Dicecar DPR Karena Bebani Pajak Penghasilan ke Ojol, Ini Jawaban Grab

ANTARA FOTO/Muhammad Adimaja/wsj.
Presiden Direktur Grab Indonesia Ridzki Kramadibrata mengikuti Rapat Dengar Pendapat Umum dengan Komisi V DPR di Kompleks Parlemen, Senayan, Jakarta, Senin (7/11/2022).
7/11/2022, 20.31 WIB

Dewan Perwakilan Rakyat (DPR) RI mempertanyakan Grab soal keluhan para mitra pengemudi ojol terkait pungutan Pajak Penghasilan (PPh 21) sebesar 6%. Pihak aplikator memberikan penjelasan atas protes para pengemudi.

Presiden Direktur Grab Indonesia Ridzki Kramadibrata mengatakan PPh 21 sebesar 6% itu merupakan potongan yang berasal dari pendapatan mitra pengemudi dari perusahaan. “Kaitannya dalam bentuk insentif,” katanya saat rapat dengan Komisi Transportasi DPR di Kompleks Parlemen, Jakarta, Senin (7/11).

Ridzki mengatakan pemotongan insentif itu komponen yang unik karena pendapatan mitra dari perusahaan dan bukan pelanggan.

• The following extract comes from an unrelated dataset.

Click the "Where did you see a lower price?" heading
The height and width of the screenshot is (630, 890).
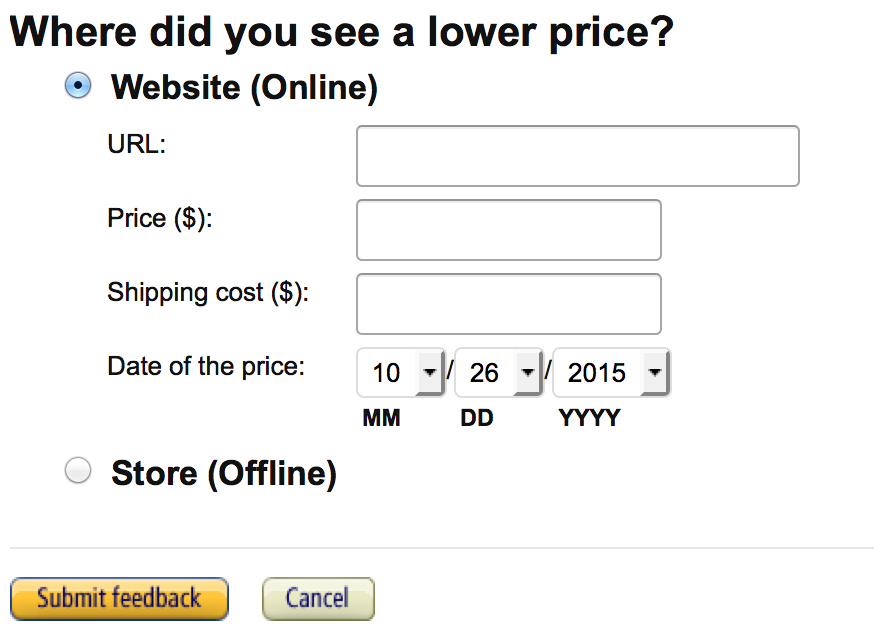[341, 33]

Besaran Pph 6% karena pengemudi tak memiliki Nomor Pokok Wajib Pajak (NPWP). Adapun, mereka yang memiliki NPWP dipotong 5%.

“Semua ada buktinya. Mitra pengemudi juga sudah diberitahukan dan bisa mendownload itu (di aplikasi),” katanya. 

DPR juga mempertanyakan mengapa bukti lapor pajak tidak diberikan kepada mitra pengemudi. Ridzki berkata bukti tersebut bisa diminta, namun harus dikerjakan satu per satu.

“Kami bukan mengada-adakan pemotongan ini, tapi sesuai denganperaturan pemerintah. Itu betul-betul untuk pemerintah.” katanya.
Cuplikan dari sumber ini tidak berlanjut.